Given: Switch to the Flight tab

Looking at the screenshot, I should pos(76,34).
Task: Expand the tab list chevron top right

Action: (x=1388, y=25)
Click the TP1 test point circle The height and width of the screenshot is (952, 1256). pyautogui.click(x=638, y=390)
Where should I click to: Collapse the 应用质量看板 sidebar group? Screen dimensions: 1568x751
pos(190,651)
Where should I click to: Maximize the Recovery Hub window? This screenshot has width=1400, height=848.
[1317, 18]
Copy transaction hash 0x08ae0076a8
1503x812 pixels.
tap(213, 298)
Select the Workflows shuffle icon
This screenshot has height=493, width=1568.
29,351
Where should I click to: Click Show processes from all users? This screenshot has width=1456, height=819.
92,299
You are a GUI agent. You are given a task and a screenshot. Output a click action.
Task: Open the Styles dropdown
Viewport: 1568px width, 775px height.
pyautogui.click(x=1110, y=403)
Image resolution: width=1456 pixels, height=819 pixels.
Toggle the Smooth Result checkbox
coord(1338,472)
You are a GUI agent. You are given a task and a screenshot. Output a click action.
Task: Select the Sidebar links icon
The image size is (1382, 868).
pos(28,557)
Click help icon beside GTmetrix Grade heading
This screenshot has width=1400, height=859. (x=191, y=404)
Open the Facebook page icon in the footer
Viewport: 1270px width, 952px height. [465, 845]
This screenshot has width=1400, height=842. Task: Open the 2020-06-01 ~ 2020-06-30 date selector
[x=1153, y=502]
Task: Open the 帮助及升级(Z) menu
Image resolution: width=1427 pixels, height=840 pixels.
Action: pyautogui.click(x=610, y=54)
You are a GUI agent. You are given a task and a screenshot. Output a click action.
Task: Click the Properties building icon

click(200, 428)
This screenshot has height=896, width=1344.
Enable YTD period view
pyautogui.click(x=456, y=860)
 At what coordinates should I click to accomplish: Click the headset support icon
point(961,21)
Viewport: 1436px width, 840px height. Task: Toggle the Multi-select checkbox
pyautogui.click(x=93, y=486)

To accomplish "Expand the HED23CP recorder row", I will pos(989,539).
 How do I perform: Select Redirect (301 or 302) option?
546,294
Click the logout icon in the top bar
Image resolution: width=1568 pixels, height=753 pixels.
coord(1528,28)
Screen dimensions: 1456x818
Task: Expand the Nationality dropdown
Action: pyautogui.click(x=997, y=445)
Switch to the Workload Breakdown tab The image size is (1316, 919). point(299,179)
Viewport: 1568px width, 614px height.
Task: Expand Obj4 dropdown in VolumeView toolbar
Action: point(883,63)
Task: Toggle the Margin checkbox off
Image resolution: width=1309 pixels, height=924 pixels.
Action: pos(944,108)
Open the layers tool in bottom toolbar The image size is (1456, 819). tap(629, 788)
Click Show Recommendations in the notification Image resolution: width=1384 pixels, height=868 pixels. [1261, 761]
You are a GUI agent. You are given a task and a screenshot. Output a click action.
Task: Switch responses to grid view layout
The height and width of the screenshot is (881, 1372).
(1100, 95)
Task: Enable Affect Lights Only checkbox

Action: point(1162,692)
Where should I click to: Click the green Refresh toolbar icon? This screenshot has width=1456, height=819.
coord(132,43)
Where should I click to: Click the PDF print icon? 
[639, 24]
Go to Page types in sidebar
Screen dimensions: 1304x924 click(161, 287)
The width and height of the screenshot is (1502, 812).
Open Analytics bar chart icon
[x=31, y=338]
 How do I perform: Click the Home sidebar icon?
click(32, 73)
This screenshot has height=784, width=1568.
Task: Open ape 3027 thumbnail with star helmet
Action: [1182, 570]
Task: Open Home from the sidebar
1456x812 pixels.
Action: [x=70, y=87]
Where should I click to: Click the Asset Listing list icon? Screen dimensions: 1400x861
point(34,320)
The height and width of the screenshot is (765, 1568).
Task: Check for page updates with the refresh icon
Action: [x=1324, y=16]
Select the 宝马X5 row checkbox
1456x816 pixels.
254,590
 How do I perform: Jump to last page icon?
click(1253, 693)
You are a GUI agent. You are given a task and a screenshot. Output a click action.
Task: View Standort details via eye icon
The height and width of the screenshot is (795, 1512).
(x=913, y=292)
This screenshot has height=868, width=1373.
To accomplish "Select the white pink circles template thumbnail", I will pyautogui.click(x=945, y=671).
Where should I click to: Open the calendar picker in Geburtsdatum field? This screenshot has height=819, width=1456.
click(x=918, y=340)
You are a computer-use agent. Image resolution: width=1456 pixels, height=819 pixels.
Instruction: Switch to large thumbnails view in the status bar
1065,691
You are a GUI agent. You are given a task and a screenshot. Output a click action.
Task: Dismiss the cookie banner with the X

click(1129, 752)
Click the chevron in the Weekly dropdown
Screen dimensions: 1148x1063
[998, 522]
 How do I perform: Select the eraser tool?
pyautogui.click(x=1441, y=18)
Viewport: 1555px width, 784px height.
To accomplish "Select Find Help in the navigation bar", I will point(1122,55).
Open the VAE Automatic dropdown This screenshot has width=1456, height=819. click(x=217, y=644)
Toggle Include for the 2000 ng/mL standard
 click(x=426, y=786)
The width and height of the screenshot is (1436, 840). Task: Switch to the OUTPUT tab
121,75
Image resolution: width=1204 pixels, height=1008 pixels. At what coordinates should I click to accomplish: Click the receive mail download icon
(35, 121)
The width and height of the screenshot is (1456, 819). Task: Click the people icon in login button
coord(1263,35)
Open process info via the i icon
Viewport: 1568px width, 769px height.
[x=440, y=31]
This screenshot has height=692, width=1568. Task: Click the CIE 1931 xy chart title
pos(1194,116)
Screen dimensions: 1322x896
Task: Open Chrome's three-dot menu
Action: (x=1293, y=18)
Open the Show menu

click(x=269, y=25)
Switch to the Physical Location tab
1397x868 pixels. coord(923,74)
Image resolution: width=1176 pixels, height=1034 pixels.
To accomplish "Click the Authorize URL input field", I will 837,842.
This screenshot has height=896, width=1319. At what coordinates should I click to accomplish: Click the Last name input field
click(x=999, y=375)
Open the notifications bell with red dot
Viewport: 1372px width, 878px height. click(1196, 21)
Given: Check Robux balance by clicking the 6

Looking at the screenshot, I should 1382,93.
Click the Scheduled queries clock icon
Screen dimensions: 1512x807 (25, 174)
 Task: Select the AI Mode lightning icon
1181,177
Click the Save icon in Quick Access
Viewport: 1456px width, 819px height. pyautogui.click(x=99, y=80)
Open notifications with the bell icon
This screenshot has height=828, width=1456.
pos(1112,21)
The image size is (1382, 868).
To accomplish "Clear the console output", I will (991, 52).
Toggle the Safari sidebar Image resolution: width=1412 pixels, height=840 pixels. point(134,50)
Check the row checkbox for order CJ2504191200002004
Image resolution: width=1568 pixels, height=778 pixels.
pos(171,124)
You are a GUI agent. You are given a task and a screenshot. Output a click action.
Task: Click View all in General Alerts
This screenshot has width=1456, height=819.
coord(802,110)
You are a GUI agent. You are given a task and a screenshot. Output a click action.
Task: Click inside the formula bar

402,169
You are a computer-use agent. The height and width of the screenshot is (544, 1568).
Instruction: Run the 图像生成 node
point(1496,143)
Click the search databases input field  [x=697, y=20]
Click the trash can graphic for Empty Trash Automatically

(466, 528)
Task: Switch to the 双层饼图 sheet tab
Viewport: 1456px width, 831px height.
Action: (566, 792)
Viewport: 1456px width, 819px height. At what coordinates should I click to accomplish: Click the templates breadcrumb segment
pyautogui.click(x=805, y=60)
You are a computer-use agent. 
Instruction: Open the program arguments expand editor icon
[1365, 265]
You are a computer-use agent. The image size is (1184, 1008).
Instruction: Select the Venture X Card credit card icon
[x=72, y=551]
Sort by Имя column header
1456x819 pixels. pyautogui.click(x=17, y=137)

▬▬▬

# [Work instruction]
Look at the entries above. Then set all of them down again exactly.

# [Exercise solution]
Given: Switch to the Flight tab

Looking at the screenshot, I should pos(76,34).
Task: Expand the tab list chevron top right

Action: (x=1388, y=25)
Click the TP1 test point circle The height and width of the screenshot is (952, 1256). pyautogui.click(x=638, y=390)
Where should I click to: Collapse the 应用质量看板 sidebar group? Screen dimensions: 1568x751
pos(190,651)
Where should I click to: Maximize the Recovery Hub window? This screenshot has width=1400, height=848.
[1317, 18]
Copy transaction hash 0x08ae0076a8
1503x812 pixels.
tap(213, 298)
Select the Workflows shuffle icon
This screenshot has height=493, width=1568.
29,351
Where should I click to: Click Show processes from all users? This screenshot has width=1456, height=819.
92,299
You are a GUI agent. You are given a task and a screenshot. Output a click action.
Task: Open the Styles dropdown
Viewport: 1568px width, 775px height.
pyautogui.click(x=1110, y=403)
Image resolution: width=1456 pixels, height=819 pixels.
Toggle the Smooth Result checkbox
coord(1338,472)
You are a GUI agent. You are given a task and a screenshot. Output a click action.
Task: Select the Sidebar links icon
The image size is (1382, 868).
pos(28,557)
Click help icon beside GTmetrix Grade heading
This screenshot has width=1400, height=859. (x=191, y=404)
Open the Facebook page icon in the footer
Viewport: 1270px width, 952px height. [465, 845]
This screenshot has width=1400, height=842. Task: Open the 2020-06-01 ~ 2020-06-30 date selector
[x=1153, y=502]
Task: Open the 帮助及升级(Z) menu
Image resolution: width=1427 pixels, height=840 pixels.
Action: pyautogui.click(x=610, y=54)
You are a GUI agent. You are given a task and a screenshot. Output a click action.
Task: Click the Properties building icon

click(200, 428)
This screenshot has height=896, width=1344.
Enable YTD period view
pyautogui.click(x=456, y=860)
 At what coordinates should I click to accomplish: Click the headset support icon
point(961,21)
Viewport: 1436px width, 840px height. Task: Toggle the Multi-select checkbox
pyautogui.click(x=93, y=486)

To accomplish "Expand the HED23CP recorder row", I will pos(989,539).
 How do I perform: Select Redirect (301 or 302) option?
546,294
Click the logout icon in the top bar
Image resolution: width=1568 pixels, height=753 pixels.
coord(1528,28)
Screen dimensions: 1456x818
Task: Expand the Nationality dropdown
Action: pyautogui.click(x=997, y=445)
Switch to the Workload Breakdown tab The image size is (1316, 919). point(299,179)
Viewport: 1568px width, 614px height.
Task: Expand Obj4 dropdown in VolumeView toolbar
Action: point(883,63)
Task: Toggle the Margin checkbox off
Image resolution: width=1309 pixels, height=924 pixels.
Action: pos(944,108)
Open the layers tool in bottom toolbar The image size is (1456, 819). tap(629, 788)
Click Show Recommendations in the notification Image resolution: width=1384 pixels, height=868 pixels. [1261, 761]
You are a GUI agent. You are given a task and a screenshot. Output a click action.
Task: Switch responses to grid view layout
The height and width of the screenshot is (881, 1372).
(1100, 95)
Task: Enable Affect Lights Only checkbox

Action: point(1162,692)
Where should I click to: Click the green Refresh toolbar icon? This screenshot has width=1456, height=819.
coord(132,43)
Where should I click to: Click the PDF print icon? 
[639, 24]
Go to Page types in sidebar
Screen dimensions: 1304x924 click(161, 287)
The width and height of the screenshot is (1502, 812).
Open Analytics bar chart icon
[x=31, y=338]
 How do I perform: Click the Home sidebar icon?
click(32, 73)
This screenshot has height=784, width=1568.
Task: Open ape 3027 thumbnail with star helmet
Action: [1182, 570]
Task: Open Home from the sidebar
1456x812 pixels.
Action: [x=70, y=87]
Where should I click to: Click the Asset Listing list icon? Screen dimensions: 1400x861
point(34,320)
The height and width of the screenshot is (765, 1568).
Task: Check for page updates with the refresh icon
Action: [x=1324, y=16]
Select the 宝马X5 row checkbox
1456x816 pixels.
254,590
 How do I perform: Jump to last page icon?
click(1253, 693)
You are a GUI agent. You are given a task and a screenshot. Output a click action.
Task: View Standort details via eye icon
The height and width of the screenshot is (795, 1512).
(x=913, y=292)
This screenshot has height=868, width=1373.
To accomplish "Select the white pink circles template thumbnail", I will pyautogui.click(x=945, y=671).
Where should I click to: Open the calendar picker in Geburtsdatum field? This screenshot has height=819, width=1456.
click(x=918, y=340)
You are a computer-use agent. Image resolution: width=1456 pixels, height=819 pixels.
Instruction: Switch to large thumbnails view in the status bar
1065,691
You are a GUI agent. You are given a task and a screenshot. Output a click action.
Task: Dismiss the cookie banner with the X

click(1129, 752)
Click the chevron in the Weekly dropdown
Screen dimensions: 1148x1063
[998, 522]
 How do I perform: Select the eraser tool?
pyautogui.click(x=1441, y=18)
Viewport: 1555px width, 784px height.
To accomplish "Select Find Help in the navigation bar", I will point(1122,55).
Open the VAE Automatic dropdown This screenshot has width=1456, height=819. click(x=217, y=644)
Toggle Include for the 2000 ng/mL standard
 click(x=426, y=786)
The width and height of the screenshot is (1436, 840). Task: Switch to the OUTPUT tab
121,75
Image resolution: width=1204 pixels, height=1008 pixels. At what coordinates should I click to accomplish: Click the receive mail download icon
(35, 121)
The width and height of the screenshot is (1456, 819). Task: Click the people icon in login button
coord(1263,35)
Open process info via the i icon
Viewport: 1568px width, 769px height.
[x=440, y=31]
This screenshot has height=692, width=1568. Task: Click the CIE 1931 xy chart title
pos(1194,116)
Screen dimensions: 1322x896
Task: Open Chrome's three-dot menu
Action: (x=1293, y=18)
Open the Show menu

click(x=269, y=25)
Switch to the Physical Location tab
1397x868 pixels. coord(923,74)
Image resolution: width=1176 pixels, height=1034 pixels.
To accomplish "Click the Authorize URL input field", I will 837,842.
This screenshot has height=896, width=1319. At what coordinates should I click to accomplish: Click the Last name input field
click(x=999, y=375)
Open the notifications bell with red dot
Viewport: 1372px width, 878px height. click(1196, 21)
Given: Check Robux balance by clicking the 6

Looking at the screenshot, I should 1382,93.
Click the Scheduled queries clock icon
Screen dimensions: 1512x807 (25, 174)
 Task: Select the AI Mode lightning icon
1181,177
Click the Save icon in Quick Access
Viewport: 1456px width, 819px height. pyautogui.click(x=99, y=80)
Open notifications with the bell icon
This screenshot has height=828, width=1456.
pos(1112,21)
The image size is (1382, 868).
To accomplish "Clear the console output", I will (991, 52).
Toggle the Safari sidebar Image resolution: width=1412 pixels, height=840 pixels. point(134,50)
Check the row checkbox for order CJ2504191200002004
Image resolution: width=1568 pixels, height=778 pixels.
pos(171,124)
You are a GUI agent. You are given a task and a screenshot. Output a click action.
Task: Click View all in General Alerts
This screenshot has width=1456, height=819.
coord(802,110)
You are a GUI agent. You are given a task and a screenshot. Output a click action.
Task: Click inside the formula bar

402,169
You are a computer-use agent. The height and width of the screenshot is (544, 1568).
Instruction: Run the 图像生成 node
point(1496,143)
Click the search databases input field  [x=697, y=20]
Click the trash can graphic for Empty Trash Automatically

(466, 528)
Task: Switch to the 双层饼图 sheet tab
Viewport: 1456px width, 831px height.
Action: (566, 792)
Viewport: 1456px width, 819px height. At what coordinates should I click to accomplish: Click the templates breadcrumb segment
pyautogui.click(x=805, y=60)
You are a computer-use agent. 
Instruction: Open the program arguments expand editor icon
[1365, 265]
You are a computer-use agent. The image size is (1184, 1008).
Instruction: Select the Venture X Card credit card icon
[x=72, y=551]
Sort by Имя column header
1456x819 pixels. pyautogui.click(x=17, y=137)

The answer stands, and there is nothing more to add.